Pandemic: Hot Zone – North America Review

Right now is a strange time for the Pandemic series of board games. Based on scenarios that occur in a fictional future or historical past, its core premise is the current nightmare of our planet. And oddly, it’s also ignited sales for a franchise that was already one of the best-selling in all of tabletop gaming.

Though it might seem in poor taste for Z-Man games to have released Pandemic: Hot Zone – North America just as our real-life pandemic took its grip on the western world, I personally believe that the timing was an unfortunate coincidence. At the very least, players can experience the game for themselves for free with their print-and-play option. For those who get a physical copy, here’s what you’re in for.

Pandemic: Hot Zone – North America is a scaled-down version of the original in terms of physical footprint and complexity. Similar to Ticket to Ride: New York, this adaptation is meant as a more bite-sized experience. It also doubles as a even easier entry point for newcomers.

This time around, there are three diseases raging through North America. Your team of two-to-four members of the CDC must work together to minimize the spread while also developing cures. However, if you lose control of the spread or you run out of time, North America enters into a pandemic and you lose. Reflecting on where the world is now, we found ourselves in this exact predicament and lost. But I digress.

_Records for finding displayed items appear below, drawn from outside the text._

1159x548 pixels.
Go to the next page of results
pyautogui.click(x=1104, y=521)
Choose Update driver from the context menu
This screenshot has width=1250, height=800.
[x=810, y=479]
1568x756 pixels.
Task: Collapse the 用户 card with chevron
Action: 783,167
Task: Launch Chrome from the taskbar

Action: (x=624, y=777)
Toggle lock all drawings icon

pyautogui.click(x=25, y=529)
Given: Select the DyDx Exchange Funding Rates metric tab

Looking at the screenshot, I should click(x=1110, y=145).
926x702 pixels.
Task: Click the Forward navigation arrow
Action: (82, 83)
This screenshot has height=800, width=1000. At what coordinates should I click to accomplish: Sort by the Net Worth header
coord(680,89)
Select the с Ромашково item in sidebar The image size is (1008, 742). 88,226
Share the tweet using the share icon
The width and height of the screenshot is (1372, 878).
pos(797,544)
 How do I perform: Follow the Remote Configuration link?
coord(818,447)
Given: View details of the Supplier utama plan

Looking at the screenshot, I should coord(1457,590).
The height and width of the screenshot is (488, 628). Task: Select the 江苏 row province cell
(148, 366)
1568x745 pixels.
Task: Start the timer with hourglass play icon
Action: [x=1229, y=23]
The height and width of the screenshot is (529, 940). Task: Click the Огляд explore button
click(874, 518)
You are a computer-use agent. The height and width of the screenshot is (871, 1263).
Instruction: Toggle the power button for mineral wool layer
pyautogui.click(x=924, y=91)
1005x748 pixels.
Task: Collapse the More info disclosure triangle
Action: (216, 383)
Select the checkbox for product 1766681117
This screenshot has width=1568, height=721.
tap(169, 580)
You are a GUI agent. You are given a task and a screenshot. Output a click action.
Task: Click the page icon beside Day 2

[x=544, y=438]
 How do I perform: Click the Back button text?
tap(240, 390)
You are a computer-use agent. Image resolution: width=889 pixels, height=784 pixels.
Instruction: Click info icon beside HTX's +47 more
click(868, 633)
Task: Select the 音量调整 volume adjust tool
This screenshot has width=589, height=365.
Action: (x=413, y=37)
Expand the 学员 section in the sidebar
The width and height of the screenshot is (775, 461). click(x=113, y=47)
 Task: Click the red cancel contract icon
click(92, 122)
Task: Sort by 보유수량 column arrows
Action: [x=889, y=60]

Each player will assume one of the four available roles. The Researcher is able to share information more freely than the others. The Dispatcher can move other pawns around the board. The fan-favourite Medic is the most efficient at treating diseases. Last but not least is my personal favourite, the Generalist. They get one extra action per turn, making them an all-around great choice. Regardless of what combination of roles are in use, it’s in everyone’s best interest to leverage each role’s strengths to improve your odds at winning.

Once the game begins, players will take turns moving around the board, removing disease cubes from infected cities, and working on a cure by collecting cards corresponding to the colours of each disease. Submitting four cards of the same colour will cure that disease. Can you cure all three before the game ends?

While you work towards a cure, each disease will continue to spread between turns. Epidemics will occur, causing an immediate spike in a new city. If more than three cubes enter a city, an outbreak is triggered, spreading a cube to each connected city. If you run out of player cards, run out of cubes, or your outbreak track hits four, you lose.

Much of this should sound familiar to experienced players. While there are minor tweaks to certain rules, the adjustments are so minor that you can immediately roll right in. While I think the original Pandemic is just fine for newcomers, Hot Zone takes things down a notch, making it even easier to grasp.

This iteration of Pandemic retains much of what makes the original so great, from its emphasis on teamwork to the drama created by the diseases spreading. However, veterans will notice that the new game is surprisingly easy when played straight up. If you’re looking for a challenge fitting for experienced players, I strongly recommend adding all of the new Crisis cards to the player deck. When drawn, these cards trigger negative effects, such as shortening hand limits or increasing the spread of diseases. One particular Crisis card causes the infection phase to occur twice-in-a-row. If you draw that card when the infection track is at four, it’s almost certainly game over!

Pandemic: Hot Zone – North America is a great game by virtue of being a slightly-different version of a great game. Its adjustments make for a title that delivers essentially the same thrills in a notably smaller box while also being a bit easier for newbies to learn. Its run-time is a smidgen quicker than the original, though it’s not snappy enough to snugly fit into your rotation as a filler title. Certainly a game worth playing, though it may not be a must-buy if you aren’t in the market for a somewhat-simplified version that’s small enough to fit in a large purse.

Though the default difficulty certainly takes a hit compared to other games in the series, playing with all of the Crisis cards brings the challenge up to something that more closely resembles its source material. If you’ve already played another game in the series, use them to ramp up the difficulty to something that more resembles what you’re used to.